Close Case, A Samanta Kincaid Mystery by Alafair Burke

Close Case

A Samanta Kincaid Mystery by Alafair Burke

Orion tbp £10.99 hbk £12.99

July 2005

Catherine Hunt

Kincaid is the star of her Oregon DA’s office, a high flyer who has already proved that she is honest, determined and hard working. This book finds her sharing her home with her lover, Chuck, happily ordering pizza with him and ‘spooning’ (her word) with him in and out of bed. So far so good but a case involving a well-known and respected black journalist upsets Kincaid’s love life and lands her in more trouble than she had thought possible. She finds that she cannot be friends with Chuck’s buddies and, at the same time, do her job properly because they are cops, loyal, above all, to one another and she is a lawyer, loyal to the truth. There is a conflict of interests, a clash exacerbated when she is asked to work on a second case, this one involving the shooting of an unarmed woman, Delores Tompkins, an African-American mother of two by a patrol officer with the Portland Police Bureau.

There are authentic sounding scenes both in court and in the precinct and a large cast of characters portrayed, for the most part, through snappy dialogue. One character in particular is well drawn, a young journalist trying to make her mark as a crime reporter. Her investigations provide a welcome, shadow line of enquiry taking the spotlight off the police, the court and Kincaid’s frantic love life and work load.

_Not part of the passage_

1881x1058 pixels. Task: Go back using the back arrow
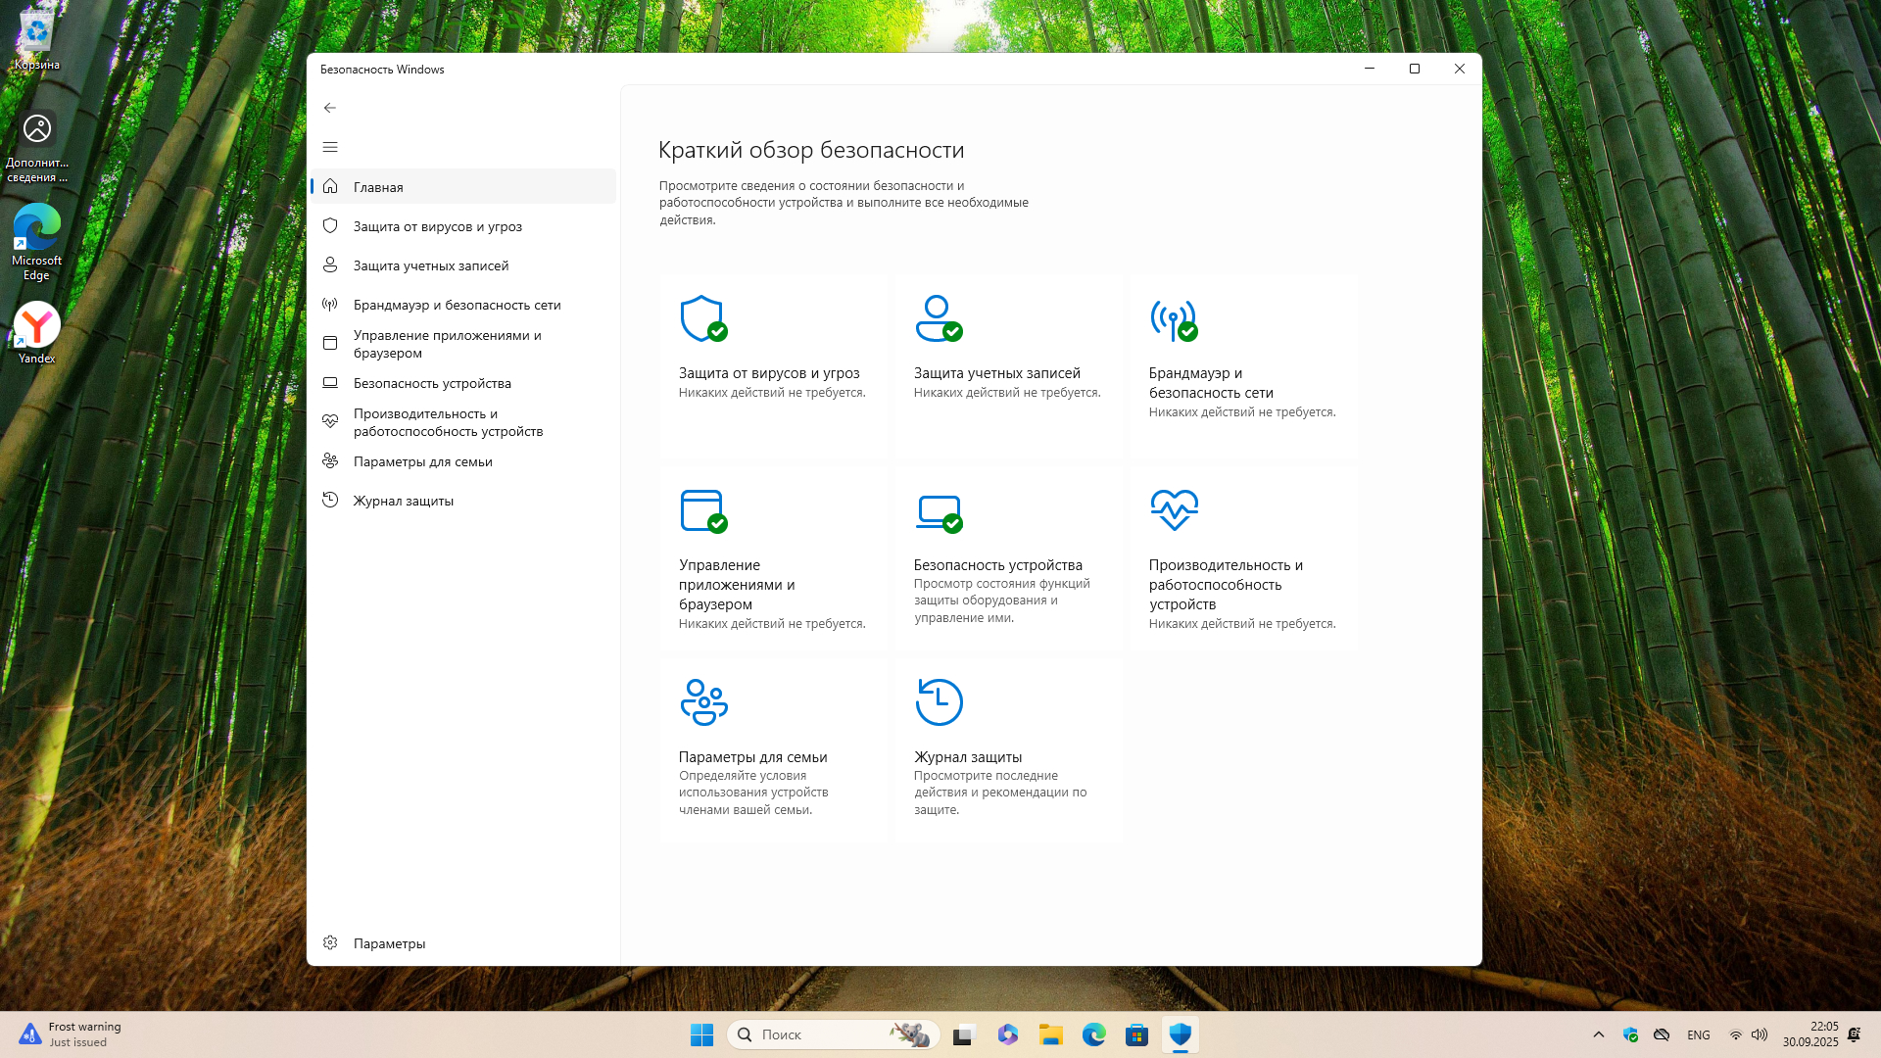(x=330, y=108)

The plot rushes along taking for granted that the reader will keep up - a tall order. Alafair Burke herself is a former deputy district attorney. Perhaps she assumes that the reader will be as well-versed in the jargon and minutiae of the law as she is or maybe it’s simply that the gap between English and the English spoken in Oregon is getting wider. At first, to be sure of understanding what is going on and remembering who is who, one finds oneself reading the same paragraph or even the same page two or three times but, gradually, the story begins to grip. It’s a complicated plot - oh for the detective in the library gently explaining who did what and why.